Fantasy
Image: Square Enix / Nintendo / Time Extension

In 2003, the hugely respected Japanese publication Famitsu held a reader poll to find the top 100 Famicom games. In the top 10, there were six RPGs with a Medieval theme and a seventh RPG with a contemporary Western theme (Mother). The highest-ranking game with a feudal Japanese theme was #13 – Kunio Kun no Jidaigeki Dayo Zenin Shuugou (Downtown Special Kunio-kun's Historical Period Drama!). There's no getting around it; the average Japanese RPG is still, more or less, based on European medieval folklore; titles like Final Fantasy XVI, Tactics Orge: Reborn and Elden Ring all sport settings that call upon western fantasy as their bedrock. But why is this the case? Why does a nation that has such a proud history choose to largely ignore it when it comes to one of its most popular video game genres?

To find out, we need to rewind the clock a little. The RPG is traditionally the most story-heavy genre of video games, with almost the entirety of early Western examples openly taking influence from pen & paper role-playing games such as Dungeons & Dragons. Created by Gary Gygax, the hugely influential D&D was itself influenced by J.R.R Tolkien and numerous other fantasy fiction writers, in addition to its predecessor Chainmail. These fiction writers in turn took influence from literature, poetry, opera, folklore, mythology, and real-life historical accounts from across Europe, dating back millennia. The stories of American and European RPG video games have a very clear and logical evolution derived directly from a shared cultural heritage.

Black Onyx
Released in Japan in 1984, Henk Rogers' The Black Oynx would influence many JRPGs and was ported to several Japanese platforms, including Sega's SG-1000 — Image: ASCII

However, while Japan has its own distinct cultural heritage and folklore to draw upon – involving popular iconography such as katana-wielding samurai, Sengoku-period wooden castles, Oni demons, Youkai spirits, and much more dating back millennia – the most popular early Japanese RPGs all had a distinct European theme, and, as we've just mentioned, this has influenced the genre right the way up the present day.

__Element and text position data__
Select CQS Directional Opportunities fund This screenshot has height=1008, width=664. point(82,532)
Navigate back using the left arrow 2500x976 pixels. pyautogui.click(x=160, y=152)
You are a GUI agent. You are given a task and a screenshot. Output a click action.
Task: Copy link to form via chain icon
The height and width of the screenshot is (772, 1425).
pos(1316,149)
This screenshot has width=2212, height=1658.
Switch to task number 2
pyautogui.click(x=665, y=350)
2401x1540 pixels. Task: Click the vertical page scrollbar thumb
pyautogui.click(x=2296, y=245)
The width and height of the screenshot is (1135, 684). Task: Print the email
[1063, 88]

__Objectives__
• 1. In the article on Japanese RPGs, which game was the highest-ranking title with a feudal Japanese theme in the 2003 Famitsu poll?
• 2. Render this sentence from the article on Japanese RPGs in Spanish: "Created by Gary Gygax, the hugely influential D&D was itself influenced by J.R.R Tolkien and numerous other fantasy fiction writers, in addition to its predecessor Chainmail."
• 3. Pick up the article on Japanese RPGs after its final sentence and write the next paragraph.

__Results for the exercise__
• 1. Kunio Kun no Jidaigeki Dayo Zenin Shuugou (Downtown Special Kunio-kun's Historical Period Drama!), at #13.

• 2. Creado por Gary Gygax, el enormemente influyente D&D estuvo a su vez influido por J.R.R Tolkien y por muchos otros escritores de ficción fantástica, además de por su predecesor Chainmail.

• 3.
The knights and eponymous dragons in Dragon Quest are styled after European medieval folklore. The wizards and paladins from Final Fantasy are the same. Any keen video game historian can obviously cite counterexamples, such as Naze no Murasamejou on Famicom Disk System, but even so, it was overshadowed by the vastly more popular The Legend of Zelda on Famicom, whose elf-boy protagonist and skeleton-filled Hyrule are undeniably more European than Japanese (Manji dungeon notwithstanding).

Dragon Quest was the most popular and therefore defining early RPG in Japan, so titles which followed tended to copy it. Even so, the list of preceding examples of Japanese takes on Western tropes is extensive. Koei's Dungeon, Enix's Parallel World, Cosmic Computer's Courageous Perseus, Xtalsoft's Mugen no Shinzou, T&E Soft's Hydlide, Falcom's Dragon Slayer series, plus plenty of others, were all Japanese interpretations and adaptations of stories and themes originating in Europe.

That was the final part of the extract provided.